- The Russian currency stays bid in the vicinity of the 64.00 mark.
- The pair navigates levels last seen in August 2018.
- Russia’s Retail Sales, jobless rate due later in the day.
The Russian currency is prolonging the upbeat mood on Wednesday, relegating USD/RUB to the area of multi-month lows near 64.00 the figure.
USD/RUB looks to data, CBR
The pair has resumed the downside today following yesterday’s indecisive performance, always trading close to the critical support at the 64.00 milestone.

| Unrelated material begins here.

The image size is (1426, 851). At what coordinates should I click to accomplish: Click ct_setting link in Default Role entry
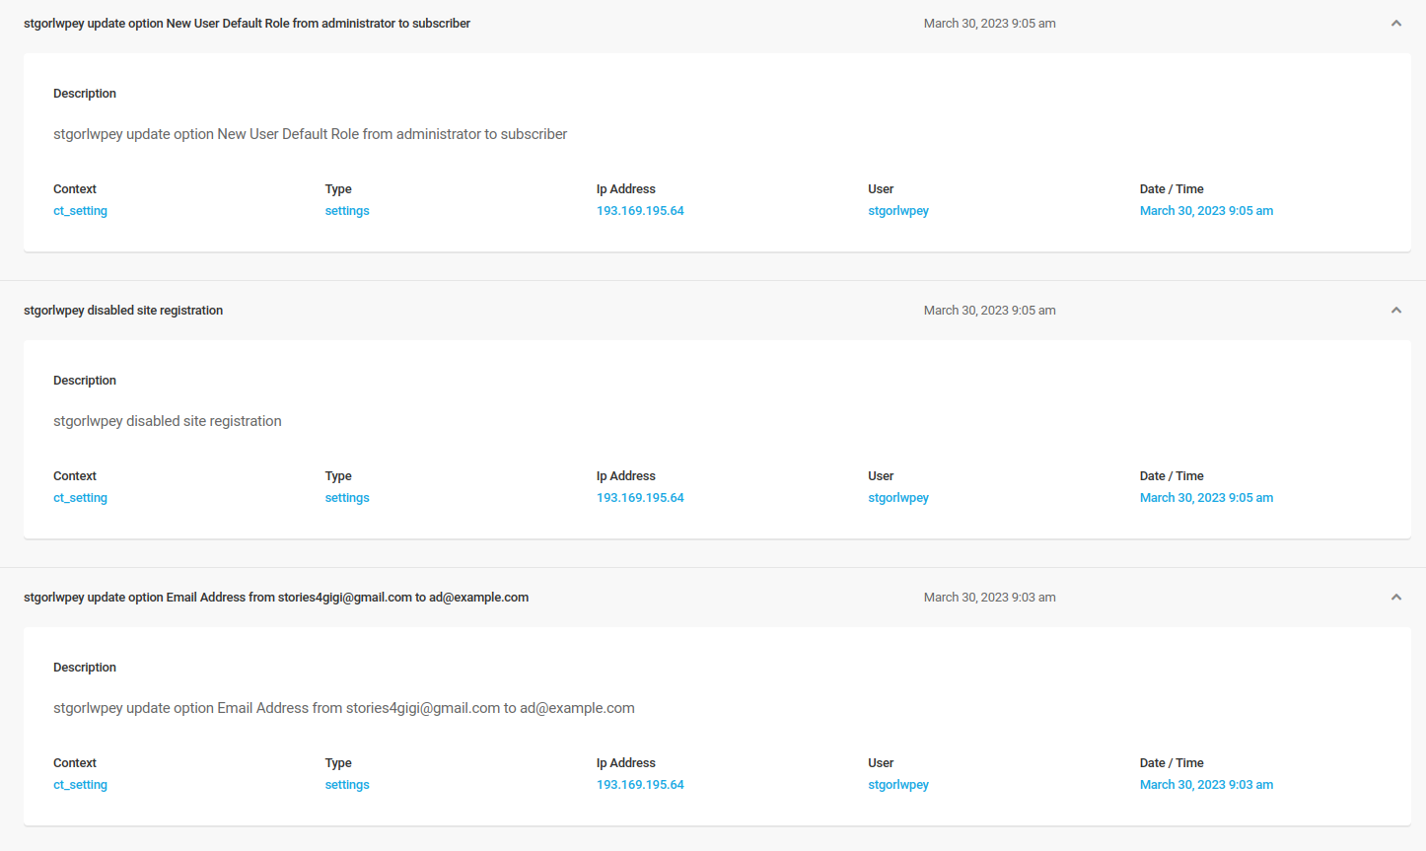click(80, 211)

RUB regained some upside traction this week following auspicious results from the Russian industrial sector and the uptick in producer prices, all amidst the offered mood greenback and the constructive sentiment in the EM FX universe.

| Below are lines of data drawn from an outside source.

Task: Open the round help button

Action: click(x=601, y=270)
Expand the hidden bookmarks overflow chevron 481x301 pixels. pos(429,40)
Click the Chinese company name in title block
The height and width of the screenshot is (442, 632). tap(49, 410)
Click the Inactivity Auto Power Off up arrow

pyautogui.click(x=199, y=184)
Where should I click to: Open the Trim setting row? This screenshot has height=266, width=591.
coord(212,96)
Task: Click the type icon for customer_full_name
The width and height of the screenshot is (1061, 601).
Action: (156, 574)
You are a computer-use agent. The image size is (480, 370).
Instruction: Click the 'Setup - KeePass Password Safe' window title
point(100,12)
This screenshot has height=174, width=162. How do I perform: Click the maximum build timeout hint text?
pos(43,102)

Looking ahead, the Federal Reserve is expected to leave the Fed Funds target at 2.25%-2.50%, although the focus of attention will gyrate around the ‘dots plot’ and the balance sheet.
In Russia, Retail Sales and the unemployment rate is also scheduled ahead of the key CBR meeting on Friday.

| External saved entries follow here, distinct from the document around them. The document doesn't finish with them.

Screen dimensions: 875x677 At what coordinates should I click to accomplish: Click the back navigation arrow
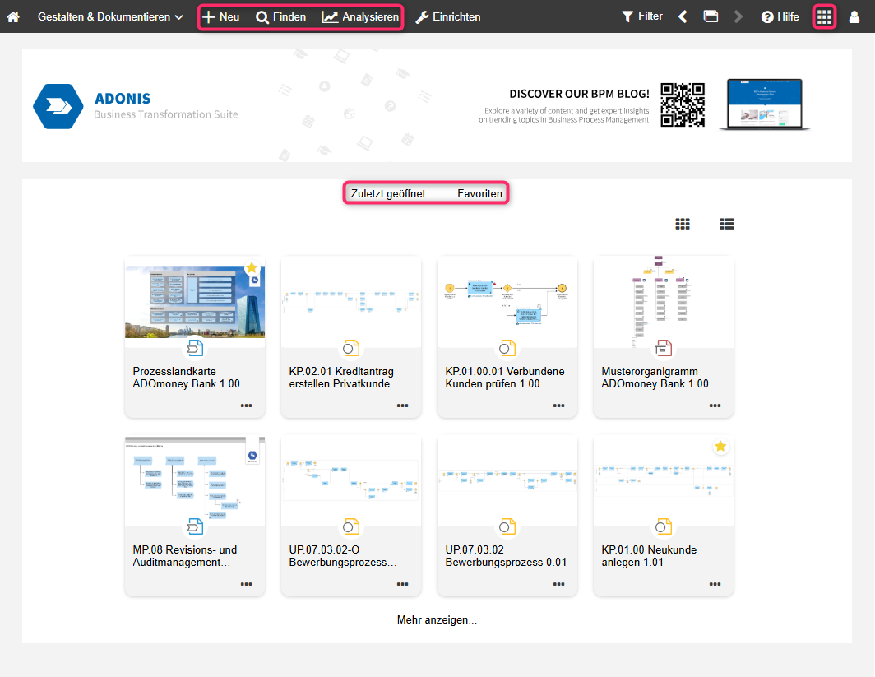(683, 17)
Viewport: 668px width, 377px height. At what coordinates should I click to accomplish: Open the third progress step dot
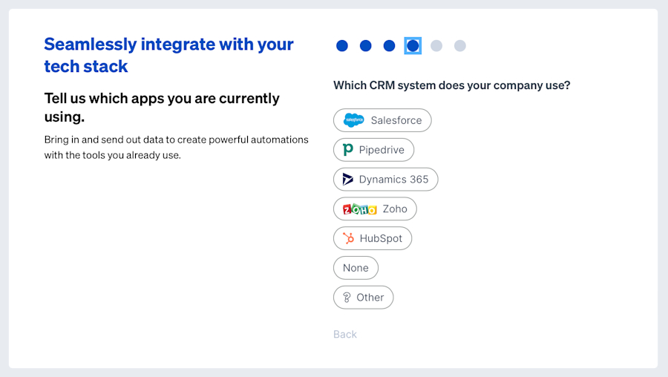(x=390, y=46)
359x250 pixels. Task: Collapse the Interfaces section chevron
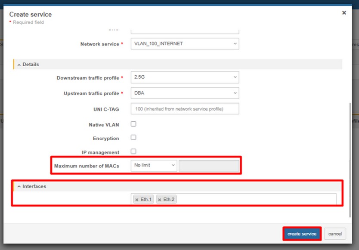(x=19, y=186)
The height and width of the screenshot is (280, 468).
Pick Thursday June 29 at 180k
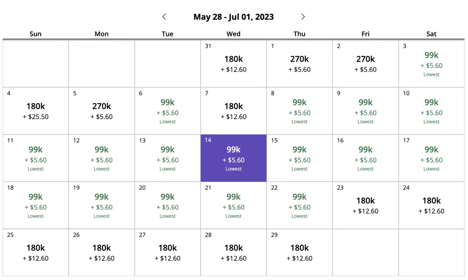pyautogui.click(x=299, y=253)
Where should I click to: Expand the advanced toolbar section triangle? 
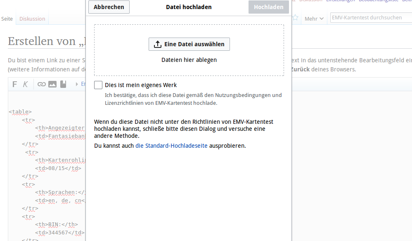77,84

What to look for around RUB
The ongoing moderate trend in inflation figure plus the economy expanding above estimates could prevent the CBR from hiking rates further in the near/medium term. The central bank sees inflation picking up pace in the next months, although consumer prices should drift to the bank’s 4% target at some point in H1 2020. That said, it appears the ‘pause mode’ in the CBR could be in place for longer than expected. Furthermore, the carry-trade remains supportive of RUB along with expected higher oil prices (despite RUB seems to have decoupled from oil dynamics as of late). On the negative side, the spectre of further sanctions on Russian citizens or the economy as well as geopolitical jitters carries the potential to undermine occasional upside momentum in RUB.
USD/RUB levels to watch
At the moment the pair is retreating 0.09% at 64.31 and faces the next support at 64.13 (2019 low Mar.18) followed by 62.73 (200-week SMA) and finally 61.63 (monthly low Jul.10 2018). On the other hand, a breakout of 65.52 (21-day SMA) would open the door to 66.50 (high Mar.8) and then 67.16 (high Feb.14).